**SHORT TASK:** Find every line in the records that contains the word "scrollbar" and copy each one.

**SOURCE DATA:**
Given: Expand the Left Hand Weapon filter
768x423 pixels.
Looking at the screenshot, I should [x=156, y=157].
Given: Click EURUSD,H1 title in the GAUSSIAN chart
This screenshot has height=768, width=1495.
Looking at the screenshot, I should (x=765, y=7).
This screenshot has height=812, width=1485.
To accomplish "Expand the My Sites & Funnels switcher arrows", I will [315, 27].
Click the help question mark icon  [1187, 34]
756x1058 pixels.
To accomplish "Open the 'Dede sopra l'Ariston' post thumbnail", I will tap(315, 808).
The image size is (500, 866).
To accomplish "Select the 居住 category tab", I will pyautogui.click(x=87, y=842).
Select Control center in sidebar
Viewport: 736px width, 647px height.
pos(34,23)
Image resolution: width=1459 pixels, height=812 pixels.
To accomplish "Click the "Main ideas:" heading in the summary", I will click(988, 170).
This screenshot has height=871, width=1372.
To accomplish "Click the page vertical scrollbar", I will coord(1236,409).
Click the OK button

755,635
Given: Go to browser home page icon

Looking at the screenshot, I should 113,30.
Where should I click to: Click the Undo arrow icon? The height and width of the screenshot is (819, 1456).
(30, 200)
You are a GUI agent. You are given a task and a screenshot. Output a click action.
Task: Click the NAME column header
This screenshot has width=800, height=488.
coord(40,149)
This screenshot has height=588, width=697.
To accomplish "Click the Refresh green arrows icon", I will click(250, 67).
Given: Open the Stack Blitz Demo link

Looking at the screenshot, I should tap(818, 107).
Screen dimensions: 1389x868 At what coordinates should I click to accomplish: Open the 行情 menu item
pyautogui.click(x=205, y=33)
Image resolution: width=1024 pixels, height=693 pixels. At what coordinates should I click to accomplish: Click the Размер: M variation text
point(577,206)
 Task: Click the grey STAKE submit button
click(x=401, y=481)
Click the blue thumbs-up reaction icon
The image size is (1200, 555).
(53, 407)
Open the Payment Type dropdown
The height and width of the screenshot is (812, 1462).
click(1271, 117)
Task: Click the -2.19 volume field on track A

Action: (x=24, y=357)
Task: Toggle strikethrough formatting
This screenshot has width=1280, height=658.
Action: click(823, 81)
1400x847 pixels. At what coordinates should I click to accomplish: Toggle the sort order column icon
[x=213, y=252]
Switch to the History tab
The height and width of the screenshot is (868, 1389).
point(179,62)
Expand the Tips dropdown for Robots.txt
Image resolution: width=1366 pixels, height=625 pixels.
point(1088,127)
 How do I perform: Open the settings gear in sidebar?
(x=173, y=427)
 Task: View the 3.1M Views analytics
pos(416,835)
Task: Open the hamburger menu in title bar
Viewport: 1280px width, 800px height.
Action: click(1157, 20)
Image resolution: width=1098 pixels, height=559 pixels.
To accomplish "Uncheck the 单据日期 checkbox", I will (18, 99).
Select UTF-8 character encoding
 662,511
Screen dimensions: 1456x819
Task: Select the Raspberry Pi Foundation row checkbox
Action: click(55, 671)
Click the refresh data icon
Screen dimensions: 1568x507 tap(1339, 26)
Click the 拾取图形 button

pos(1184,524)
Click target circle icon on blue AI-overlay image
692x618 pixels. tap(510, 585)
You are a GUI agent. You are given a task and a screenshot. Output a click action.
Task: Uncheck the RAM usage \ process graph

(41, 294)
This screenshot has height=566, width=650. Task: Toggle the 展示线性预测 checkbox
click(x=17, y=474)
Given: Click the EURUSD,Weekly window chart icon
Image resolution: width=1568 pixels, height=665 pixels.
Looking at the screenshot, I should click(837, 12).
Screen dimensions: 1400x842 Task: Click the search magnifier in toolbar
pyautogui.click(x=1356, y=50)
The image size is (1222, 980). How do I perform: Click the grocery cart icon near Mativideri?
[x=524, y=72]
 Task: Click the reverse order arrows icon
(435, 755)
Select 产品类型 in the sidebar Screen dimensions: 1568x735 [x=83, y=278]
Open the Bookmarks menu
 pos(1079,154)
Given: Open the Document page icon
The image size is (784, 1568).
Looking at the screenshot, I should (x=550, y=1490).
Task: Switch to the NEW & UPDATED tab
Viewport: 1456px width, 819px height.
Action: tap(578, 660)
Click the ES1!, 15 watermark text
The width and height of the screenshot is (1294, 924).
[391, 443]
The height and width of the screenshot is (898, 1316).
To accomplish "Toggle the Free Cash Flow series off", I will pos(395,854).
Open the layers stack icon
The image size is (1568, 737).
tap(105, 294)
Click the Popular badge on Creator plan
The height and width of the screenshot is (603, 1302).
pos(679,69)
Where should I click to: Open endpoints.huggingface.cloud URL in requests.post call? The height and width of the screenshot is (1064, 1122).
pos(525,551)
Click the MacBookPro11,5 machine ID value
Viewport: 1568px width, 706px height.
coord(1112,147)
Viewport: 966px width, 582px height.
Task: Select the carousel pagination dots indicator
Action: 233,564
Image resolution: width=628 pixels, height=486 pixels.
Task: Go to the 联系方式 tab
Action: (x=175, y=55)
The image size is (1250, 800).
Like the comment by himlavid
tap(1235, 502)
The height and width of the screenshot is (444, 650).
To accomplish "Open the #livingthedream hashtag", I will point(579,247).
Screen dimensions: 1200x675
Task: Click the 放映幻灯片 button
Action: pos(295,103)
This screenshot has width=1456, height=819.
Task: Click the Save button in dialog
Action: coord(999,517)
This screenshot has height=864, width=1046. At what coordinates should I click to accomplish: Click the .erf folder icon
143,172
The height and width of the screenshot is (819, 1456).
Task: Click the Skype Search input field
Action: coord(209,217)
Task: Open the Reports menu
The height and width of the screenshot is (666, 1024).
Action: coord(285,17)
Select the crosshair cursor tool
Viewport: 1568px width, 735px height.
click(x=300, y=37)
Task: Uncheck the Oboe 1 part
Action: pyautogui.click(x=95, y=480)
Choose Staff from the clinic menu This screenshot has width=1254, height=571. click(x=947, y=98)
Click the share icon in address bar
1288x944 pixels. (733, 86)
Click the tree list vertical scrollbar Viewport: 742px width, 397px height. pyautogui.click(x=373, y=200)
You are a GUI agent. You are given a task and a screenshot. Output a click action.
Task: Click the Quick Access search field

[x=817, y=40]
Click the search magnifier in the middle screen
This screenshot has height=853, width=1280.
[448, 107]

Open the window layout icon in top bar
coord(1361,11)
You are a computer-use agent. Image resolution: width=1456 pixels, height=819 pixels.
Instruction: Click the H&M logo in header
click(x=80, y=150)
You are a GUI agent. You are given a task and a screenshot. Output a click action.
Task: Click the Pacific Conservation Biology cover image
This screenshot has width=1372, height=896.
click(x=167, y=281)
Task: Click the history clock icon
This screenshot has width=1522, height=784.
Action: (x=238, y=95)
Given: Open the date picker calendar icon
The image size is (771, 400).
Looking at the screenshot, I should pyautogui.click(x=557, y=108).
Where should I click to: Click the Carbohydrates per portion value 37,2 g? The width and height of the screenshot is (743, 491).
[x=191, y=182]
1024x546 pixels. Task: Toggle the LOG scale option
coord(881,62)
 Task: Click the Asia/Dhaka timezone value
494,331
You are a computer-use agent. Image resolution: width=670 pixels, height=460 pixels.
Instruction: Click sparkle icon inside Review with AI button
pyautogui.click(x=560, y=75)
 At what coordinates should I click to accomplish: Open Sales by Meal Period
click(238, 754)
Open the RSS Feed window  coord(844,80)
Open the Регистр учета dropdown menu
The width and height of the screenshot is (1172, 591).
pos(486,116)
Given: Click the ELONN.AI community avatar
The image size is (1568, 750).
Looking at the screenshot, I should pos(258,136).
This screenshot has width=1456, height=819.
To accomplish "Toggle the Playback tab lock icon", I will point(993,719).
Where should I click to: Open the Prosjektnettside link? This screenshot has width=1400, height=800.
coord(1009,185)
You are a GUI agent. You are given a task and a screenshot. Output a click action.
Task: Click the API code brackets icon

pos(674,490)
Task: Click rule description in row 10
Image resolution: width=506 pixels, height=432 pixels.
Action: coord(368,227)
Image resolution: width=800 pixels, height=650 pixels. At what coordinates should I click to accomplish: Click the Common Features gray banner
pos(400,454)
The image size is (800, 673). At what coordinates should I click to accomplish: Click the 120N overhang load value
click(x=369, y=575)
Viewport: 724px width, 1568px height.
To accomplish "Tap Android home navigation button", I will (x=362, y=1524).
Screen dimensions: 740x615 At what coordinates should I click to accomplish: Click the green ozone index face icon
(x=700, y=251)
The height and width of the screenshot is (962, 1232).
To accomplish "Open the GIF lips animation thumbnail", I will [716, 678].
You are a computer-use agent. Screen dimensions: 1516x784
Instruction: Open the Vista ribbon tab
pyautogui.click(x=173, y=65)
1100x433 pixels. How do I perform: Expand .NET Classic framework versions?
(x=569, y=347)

**THE OUTPUT:**
To accomplish "Click the page vertical scrollbar", I will coord(1236,409).
Click the tree list vertical scrollbar Viewport: 742px width, 397px height. pyautogui.click(x=373, y=200)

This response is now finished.